By implication, following Hill’s advice will involve us, our L&D departments, and organizations in change. That can be scary.
Wendy Edie, Managing Director of the digital learning and assessment specialist, eCom Scotland, which creates solutions aimed at increasing learning engagement and driving productivity to help organizations achieve their goals, explains, “When managing change, a helpful ploy is to remind ourselves of our past successes and the talent we have – because we forget just how good we are. We forget because of the way our brains are wired – something that’s explained in Steve Peters’ book, ‘The Chimp Paradox.’
“To survive, our brains make us err on the side of caution and see everything as a threat until we’re sure we’re safe,” she adds. “We tend to view change as a threat because dealing with change usually means dealing with the unknown, which we fear because we think we might fail – and nobody likes failure.

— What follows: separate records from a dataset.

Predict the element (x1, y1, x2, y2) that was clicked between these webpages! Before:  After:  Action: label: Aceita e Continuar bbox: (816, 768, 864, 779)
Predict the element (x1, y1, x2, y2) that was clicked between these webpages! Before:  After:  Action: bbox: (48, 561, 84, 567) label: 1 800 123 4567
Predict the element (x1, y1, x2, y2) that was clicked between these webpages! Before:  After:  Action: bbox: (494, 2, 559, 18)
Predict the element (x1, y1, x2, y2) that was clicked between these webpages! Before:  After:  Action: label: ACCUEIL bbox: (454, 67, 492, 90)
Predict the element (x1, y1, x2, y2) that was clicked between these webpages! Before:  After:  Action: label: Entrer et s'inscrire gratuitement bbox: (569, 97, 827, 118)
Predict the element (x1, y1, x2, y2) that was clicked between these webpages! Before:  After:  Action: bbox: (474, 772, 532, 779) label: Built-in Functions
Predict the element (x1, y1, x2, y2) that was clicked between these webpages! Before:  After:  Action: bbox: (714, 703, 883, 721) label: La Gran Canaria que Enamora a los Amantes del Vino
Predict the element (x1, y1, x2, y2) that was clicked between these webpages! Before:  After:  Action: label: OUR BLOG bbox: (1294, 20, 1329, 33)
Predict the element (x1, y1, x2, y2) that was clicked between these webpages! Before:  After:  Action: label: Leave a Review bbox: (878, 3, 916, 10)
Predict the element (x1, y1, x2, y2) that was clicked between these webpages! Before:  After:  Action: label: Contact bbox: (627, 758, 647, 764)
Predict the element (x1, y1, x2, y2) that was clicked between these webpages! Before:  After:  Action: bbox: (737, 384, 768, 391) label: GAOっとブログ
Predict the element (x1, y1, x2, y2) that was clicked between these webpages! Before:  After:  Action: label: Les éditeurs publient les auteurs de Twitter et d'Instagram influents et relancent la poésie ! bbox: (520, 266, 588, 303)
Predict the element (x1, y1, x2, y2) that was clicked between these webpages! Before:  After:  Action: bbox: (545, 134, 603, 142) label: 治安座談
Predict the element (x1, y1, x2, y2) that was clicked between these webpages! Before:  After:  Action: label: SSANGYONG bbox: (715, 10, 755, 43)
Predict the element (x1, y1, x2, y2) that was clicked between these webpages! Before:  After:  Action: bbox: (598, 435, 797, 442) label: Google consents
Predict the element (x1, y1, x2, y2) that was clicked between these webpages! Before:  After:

“While it’s natural to approach change with extreme caution, the reality is, 99 percent of the time, there’s nothing to fear. If we’ve successfully dealt with change in the past, we can successfully deal with change in the future. We need to remember we’re more resourceful and talented than we think we are and, because of our resourcefulness and talent, the odds of future success are heavily in our favor.”
The secret to success
The secret of success is always being open to new things. That means continuous learning – even for L&D professionals. As an L&D professional, you need to “walk the walk” as well as “talk the talk.” It would help if you were not so focused on providing continuous learning opportunities for others that you ignore your own learning needs.
As Pelé and others have said, the secret of success is to love what you do – which, for L&D professionals at least, is learning. To be successful, you should work harder on developing yourself than on doing your job. These days, with so much content available via so many delivery methods – especially online – that’s not difficult to do. There’s always much more to learn.